START DATA TO EXAMINE
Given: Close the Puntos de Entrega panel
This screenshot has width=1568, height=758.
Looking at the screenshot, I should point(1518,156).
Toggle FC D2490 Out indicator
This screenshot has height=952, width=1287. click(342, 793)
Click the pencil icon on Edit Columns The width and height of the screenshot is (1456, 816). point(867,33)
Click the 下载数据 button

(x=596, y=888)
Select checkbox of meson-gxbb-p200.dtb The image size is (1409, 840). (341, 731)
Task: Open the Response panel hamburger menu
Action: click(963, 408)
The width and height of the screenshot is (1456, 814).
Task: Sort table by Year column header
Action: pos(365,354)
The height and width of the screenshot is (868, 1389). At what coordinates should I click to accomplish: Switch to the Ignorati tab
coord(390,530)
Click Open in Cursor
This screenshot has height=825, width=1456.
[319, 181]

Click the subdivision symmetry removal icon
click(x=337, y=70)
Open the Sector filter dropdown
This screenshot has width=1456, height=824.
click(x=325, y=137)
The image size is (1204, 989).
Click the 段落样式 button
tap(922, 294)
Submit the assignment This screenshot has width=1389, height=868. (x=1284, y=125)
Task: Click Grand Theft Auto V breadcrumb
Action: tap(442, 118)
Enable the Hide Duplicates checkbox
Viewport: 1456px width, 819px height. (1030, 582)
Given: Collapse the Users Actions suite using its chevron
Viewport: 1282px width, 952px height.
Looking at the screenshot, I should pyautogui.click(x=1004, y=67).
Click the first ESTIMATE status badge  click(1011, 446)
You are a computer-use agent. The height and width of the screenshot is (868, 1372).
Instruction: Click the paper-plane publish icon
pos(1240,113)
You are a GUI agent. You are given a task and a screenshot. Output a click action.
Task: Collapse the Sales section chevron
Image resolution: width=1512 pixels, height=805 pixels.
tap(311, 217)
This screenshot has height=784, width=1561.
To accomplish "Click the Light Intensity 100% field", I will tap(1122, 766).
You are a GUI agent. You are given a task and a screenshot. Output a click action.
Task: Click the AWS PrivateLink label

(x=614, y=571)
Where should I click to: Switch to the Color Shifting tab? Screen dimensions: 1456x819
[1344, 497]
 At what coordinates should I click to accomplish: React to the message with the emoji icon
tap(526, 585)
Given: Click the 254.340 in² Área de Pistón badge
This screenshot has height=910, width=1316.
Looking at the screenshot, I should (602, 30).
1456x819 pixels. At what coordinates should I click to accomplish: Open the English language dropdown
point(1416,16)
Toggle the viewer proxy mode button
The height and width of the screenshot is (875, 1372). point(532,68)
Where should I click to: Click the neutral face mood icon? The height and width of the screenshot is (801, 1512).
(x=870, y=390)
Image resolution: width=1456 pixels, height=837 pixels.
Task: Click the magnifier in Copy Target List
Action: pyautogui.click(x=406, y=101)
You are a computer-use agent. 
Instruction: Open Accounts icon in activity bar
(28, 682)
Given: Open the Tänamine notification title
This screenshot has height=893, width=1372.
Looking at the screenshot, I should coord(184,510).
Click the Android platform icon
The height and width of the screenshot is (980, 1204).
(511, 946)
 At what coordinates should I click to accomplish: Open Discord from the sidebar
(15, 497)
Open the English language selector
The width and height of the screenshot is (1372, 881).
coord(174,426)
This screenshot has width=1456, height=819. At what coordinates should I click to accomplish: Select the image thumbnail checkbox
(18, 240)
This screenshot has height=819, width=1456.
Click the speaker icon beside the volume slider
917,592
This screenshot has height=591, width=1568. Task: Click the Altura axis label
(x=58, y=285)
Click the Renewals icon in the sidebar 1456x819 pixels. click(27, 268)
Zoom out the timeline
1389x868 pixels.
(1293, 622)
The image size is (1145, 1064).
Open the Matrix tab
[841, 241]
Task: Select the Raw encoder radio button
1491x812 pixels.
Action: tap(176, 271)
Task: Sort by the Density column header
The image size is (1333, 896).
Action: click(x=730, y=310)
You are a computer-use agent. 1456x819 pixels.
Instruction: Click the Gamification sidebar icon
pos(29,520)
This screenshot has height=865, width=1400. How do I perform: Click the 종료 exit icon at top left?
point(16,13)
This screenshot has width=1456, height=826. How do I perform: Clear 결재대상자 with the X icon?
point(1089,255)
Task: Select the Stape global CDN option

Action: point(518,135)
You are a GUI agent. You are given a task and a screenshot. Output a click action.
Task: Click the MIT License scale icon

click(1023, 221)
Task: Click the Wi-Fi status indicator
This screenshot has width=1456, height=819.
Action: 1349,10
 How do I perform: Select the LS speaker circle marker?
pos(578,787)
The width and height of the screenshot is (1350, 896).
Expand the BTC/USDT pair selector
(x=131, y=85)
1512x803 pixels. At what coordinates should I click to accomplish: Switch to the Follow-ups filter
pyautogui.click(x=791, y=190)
END DATA TO EXAMINE
Locate the word "computer" in the data above. Copy every line carrying it.

### RESPONSE AREA
You are a computer-use agent. The height and width of the screenshot is (868, 1372).
You are a computer-use agent. 
You are a computer-use agent. 1456x819 pixels.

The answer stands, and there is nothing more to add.